* Supplied data *

::::

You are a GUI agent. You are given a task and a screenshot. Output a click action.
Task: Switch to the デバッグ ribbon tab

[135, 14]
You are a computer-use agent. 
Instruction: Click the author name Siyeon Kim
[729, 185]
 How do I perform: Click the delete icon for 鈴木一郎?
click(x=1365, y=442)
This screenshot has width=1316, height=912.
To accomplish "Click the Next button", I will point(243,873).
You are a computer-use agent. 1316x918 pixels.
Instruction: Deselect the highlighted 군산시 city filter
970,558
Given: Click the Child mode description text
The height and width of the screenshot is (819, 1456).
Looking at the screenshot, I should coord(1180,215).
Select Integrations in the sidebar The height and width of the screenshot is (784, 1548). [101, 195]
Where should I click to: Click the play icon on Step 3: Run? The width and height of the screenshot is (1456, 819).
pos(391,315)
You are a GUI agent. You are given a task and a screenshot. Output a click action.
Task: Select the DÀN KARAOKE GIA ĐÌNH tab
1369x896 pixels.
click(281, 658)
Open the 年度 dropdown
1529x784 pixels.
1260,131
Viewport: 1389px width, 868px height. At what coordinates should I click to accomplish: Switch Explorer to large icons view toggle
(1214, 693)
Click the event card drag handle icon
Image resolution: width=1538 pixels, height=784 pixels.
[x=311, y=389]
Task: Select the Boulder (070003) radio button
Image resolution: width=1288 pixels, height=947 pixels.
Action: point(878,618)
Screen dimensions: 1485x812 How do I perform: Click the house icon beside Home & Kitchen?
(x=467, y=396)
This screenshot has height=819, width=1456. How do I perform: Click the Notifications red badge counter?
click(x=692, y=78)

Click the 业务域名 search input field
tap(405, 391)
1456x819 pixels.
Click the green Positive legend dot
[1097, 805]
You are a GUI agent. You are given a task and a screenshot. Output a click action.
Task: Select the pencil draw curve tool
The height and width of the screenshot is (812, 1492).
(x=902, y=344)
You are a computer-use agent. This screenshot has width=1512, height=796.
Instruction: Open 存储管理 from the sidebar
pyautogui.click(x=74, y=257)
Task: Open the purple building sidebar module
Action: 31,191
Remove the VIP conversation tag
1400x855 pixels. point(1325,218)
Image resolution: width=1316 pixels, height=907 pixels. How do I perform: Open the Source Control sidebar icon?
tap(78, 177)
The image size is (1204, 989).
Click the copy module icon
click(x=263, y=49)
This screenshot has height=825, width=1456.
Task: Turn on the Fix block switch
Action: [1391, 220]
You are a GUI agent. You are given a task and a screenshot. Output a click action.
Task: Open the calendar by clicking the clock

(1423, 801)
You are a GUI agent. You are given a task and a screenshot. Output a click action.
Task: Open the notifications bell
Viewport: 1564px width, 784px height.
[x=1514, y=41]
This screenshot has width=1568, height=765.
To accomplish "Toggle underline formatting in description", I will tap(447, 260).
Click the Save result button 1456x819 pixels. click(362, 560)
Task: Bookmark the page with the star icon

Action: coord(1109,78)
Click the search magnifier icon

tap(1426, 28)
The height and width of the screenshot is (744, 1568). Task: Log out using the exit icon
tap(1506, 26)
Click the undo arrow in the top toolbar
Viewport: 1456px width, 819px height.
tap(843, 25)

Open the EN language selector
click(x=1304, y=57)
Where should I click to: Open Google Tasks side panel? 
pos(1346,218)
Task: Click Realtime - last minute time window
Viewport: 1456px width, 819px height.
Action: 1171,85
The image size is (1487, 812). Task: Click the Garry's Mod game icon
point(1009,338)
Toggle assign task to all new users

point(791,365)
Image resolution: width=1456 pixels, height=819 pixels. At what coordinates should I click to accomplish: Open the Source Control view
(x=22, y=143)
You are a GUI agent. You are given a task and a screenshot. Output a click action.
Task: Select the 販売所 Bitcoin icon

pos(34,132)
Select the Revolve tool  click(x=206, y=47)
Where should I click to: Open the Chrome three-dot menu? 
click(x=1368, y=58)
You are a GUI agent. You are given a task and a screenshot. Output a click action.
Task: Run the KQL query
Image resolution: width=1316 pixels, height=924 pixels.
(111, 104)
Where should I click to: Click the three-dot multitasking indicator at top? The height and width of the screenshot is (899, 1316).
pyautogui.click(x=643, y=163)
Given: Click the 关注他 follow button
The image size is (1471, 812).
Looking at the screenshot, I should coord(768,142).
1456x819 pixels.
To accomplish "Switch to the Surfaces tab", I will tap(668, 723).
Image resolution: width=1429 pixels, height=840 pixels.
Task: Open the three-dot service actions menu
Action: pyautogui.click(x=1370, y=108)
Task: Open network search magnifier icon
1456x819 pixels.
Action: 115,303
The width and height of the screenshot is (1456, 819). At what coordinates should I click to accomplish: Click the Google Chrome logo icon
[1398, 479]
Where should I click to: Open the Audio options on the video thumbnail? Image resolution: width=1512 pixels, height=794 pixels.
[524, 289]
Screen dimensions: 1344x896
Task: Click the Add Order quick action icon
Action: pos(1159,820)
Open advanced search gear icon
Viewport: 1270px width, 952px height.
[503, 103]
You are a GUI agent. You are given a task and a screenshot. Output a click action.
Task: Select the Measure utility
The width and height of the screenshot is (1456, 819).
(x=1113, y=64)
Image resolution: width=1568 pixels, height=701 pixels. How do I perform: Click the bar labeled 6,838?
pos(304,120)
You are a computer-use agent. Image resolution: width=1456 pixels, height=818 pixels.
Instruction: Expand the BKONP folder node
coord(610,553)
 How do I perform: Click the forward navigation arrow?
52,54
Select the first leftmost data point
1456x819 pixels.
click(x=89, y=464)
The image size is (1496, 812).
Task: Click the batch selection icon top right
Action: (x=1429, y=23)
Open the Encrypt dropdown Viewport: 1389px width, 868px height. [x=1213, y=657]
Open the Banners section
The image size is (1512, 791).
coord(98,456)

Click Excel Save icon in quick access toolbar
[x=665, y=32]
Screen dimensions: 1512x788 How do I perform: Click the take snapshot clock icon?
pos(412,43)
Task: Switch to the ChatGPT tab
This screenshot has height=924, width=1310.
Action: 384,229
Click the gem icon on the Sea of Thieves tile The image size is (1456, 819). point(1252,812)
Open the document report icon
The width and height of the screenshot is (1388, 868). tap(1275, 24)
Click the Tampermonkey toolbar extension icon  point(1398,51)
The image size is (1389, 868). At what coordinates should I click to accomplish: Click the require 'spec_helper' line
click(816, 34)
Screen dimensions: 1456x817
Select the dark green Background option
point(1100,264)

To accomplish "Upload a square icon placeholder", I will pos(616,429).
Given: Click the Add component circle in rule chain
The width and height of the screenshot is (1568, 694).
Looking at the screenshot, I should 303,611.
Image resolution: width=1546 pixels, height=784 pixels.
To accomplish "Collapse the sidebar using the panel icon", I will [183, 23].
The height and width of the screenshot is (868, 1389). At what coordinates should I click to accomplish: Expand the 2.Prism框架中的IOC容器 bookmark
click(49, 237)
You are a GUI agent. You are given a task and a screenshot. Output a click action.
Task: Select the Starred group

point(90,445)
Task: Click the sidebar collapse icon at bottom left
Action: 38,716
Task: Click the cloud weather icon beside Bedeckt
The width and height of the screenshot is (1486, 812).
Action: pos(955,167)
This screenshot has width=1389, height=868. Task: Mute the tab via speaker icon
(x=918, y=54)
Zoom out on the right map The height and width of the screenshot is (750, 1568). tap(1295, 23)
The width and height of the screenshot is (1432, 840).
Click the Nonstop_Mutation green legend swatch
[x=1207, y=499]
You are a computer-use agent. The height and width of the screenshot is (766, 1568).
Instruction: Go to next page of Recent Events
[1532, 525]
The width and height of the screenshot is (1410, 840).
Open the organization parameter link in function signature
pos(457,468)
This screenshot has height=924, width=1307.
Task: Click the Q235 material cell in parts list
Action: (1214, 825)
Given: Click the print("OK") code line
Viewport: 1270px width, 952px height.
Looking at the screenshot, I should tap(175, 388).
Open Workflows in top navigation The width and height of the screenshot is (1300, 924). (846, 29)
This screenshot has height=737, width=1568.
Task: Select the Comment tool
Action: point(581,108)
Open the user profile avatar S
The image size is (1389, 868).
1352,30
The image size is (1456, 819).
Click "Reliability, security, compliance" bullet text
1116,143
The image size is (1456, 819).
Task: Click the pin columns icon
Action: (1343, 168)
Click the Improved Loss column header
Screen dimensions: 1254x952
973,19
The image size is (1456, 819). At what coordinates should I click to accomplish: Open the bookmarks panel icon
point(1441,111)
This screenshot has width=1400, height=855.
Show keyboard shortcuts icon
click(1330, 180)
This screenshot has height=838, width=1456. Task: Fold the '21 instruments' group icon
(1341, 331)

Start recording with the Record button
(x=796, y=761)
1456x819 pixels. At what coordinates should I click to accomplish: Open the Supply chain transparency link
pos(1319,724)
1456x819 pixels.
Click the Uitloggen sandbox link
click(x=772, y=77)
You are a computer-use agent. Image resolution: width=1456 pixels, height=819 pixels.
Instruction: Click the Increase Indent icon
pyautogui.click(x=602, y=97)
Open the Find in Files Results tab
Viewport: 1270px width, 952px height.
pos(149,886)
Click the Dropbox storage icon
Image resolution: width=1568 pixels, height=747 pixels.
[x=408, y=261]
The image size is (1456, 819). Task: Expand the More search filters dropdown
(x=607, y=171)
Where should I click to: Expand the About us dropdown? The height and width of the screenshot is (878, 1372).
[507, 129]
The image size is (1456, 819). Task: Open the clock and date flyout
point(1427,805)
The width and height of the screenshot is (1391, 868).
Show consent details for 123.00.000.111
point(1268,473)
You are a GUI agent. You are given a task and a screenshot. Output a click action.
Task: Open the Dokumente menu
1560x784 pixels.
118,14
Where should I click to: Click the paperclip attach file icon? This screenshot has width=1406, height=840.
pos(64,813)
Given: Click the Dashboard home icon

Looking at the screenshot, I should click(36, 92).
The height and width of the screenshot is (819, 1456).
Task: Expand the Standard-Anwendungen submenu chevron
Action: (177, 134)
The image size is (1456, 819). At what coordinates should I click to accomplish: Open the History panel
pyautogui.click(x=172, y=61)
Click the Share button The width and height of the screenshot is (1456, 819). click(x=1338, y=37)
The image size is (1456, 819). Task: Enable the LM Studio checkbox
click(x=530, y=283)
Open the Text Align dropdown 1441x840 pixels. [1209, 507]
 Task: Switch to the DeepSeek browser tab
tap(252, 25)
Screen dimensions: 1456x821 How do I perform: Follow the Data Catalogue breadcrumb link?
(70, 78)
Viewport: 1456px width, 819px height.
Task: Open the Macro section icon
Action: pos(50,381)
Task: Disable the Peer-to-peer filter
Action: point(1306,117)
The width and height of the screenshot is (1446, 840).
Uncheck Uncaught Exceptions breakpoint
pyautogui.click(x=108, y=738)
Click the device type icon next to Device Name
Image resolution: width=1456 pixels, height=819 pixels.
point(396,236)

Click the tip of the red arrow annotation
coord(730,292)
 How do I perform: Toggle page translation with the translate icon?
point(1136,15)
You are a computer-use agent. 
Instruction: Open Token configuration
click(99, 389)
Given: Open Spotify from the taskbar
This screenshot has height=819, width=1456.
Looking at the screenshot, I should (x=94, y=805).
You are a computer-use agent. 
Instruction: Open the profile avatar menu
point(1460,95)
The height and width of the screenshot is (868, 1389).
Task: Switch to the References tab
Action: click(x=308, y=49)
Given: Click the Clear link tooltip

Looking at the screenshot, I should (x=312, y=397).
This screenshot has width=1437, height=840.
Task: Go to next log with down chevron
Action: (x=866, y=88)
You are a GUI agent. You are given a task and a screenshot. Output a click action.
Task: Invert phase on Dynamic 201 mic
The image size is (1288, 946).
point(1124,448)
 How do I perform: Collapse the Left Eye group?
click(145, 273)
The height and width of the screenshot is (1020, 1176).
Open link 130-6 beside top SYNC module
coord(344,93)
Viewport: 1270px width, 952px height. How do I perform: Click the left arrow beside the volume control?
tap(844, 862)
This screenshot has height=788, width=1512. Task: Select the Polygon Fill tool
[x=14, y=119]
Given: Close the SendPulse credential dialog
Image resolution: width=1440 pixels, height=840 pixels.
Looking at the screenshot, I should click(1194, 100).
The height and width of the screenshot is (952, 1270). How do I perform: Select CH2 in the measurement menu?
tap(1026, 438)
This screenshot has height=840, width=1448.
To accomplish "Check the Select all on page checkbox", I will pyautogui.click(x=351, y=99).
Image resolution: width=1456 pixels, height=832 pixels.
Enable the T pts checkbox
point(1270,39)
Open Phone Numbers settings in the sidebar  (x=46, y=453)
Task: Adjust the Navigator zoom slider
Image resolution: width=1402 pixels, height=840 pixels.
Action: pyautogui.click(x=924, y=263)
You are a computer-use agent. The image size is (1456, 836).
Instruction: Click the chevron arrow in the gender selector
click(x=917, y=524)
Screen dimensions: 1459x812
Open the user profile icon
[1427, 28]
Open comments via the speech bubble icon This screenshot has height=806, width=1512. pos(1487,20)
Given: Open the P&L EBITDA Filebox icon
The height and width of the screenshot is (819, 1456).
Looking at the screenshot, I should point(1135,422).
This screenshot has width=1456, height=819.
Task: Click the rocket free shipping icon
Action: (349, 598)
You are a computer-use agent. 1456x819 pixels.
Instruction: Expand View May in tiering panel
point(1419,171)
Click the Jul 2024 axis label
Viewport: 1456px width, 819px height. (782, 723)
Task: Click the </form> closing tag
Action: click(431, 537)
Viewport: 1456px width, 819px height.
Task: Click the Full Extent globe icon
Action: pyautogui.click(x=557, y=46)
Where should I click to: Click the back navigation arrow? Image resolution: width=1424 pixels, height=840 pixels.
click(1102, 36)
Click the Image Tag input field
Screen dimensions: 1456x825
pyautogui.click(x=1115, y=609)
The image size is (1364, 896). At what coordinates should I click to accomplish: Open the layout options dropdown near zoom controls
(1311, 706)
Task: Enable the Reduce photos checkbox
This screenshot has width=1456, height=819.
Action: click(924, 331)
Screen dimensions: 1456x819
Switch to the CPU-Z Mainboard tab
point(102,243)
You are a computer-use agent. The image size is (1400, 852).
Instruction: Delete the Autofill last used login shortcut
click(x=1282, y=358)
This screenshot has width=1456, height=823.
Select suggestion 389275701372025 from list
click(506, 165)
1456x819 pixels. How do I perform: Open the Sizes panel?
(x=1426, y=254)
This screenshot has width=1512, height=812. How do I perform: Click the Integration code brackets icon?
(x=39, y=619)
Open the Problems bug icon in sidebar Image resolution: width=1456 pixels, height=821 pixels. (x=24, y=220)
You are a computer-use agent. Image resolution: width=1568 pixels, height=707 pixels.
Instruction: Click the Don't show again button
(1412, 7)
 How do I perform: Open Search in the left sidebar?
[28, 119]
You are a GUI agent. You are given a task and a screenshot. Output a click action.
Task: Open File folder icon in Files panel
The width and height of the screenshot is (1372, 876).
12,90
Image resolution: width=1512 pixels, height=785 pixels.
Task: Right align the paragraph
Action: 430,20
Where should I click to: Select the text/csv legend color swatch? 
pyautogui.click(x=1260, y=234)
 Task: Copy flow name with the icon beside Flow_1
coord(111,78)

::::

* Activity *
In your reply, restate exactly the lines from the start of the records above through the line holding "Task: Select the DÀN KARAOKE GIA ĐÌNH tab", including both, and nothing else.

* Task answer *
You are a GUI agent. You are given a task and a screenshot. Output a click action.
Task: Switch to the デバッグ ribbon tab

[135, 14]
You are a computer-use agent. 
Instruction: Click the author name Siyeon Kim
[729, 185]
 How do I perform: Click the delete icon for 鈴木一郎?
click(x=1365, y=442)
This screenshot has width=1316, height=912.
To accomplish "Click the Next button", I will point(243,873).
You are a computer-use agent. 1316x918 pixels.
Instruction: Deselect the highlighted 군산시 city filter
970,558
Given: Click the Child mode description text
The height and width of the screenshot is (819, 1456).
Looking at the screenshot, I should coord(1180,215).
Select Integrations in the sidebar The height and width of the screenshot is (784, 1548). [101, 195]
Where should I click to: Click the play icon on Step 3: Run? The width and height of the screenshot is (1456, 819).
pos(391,315)
You are a GUI agent. You are given a task and a screenshot. Output a click action.
Task: Select the DÀN KARAOKE GIA ĐÌNH tab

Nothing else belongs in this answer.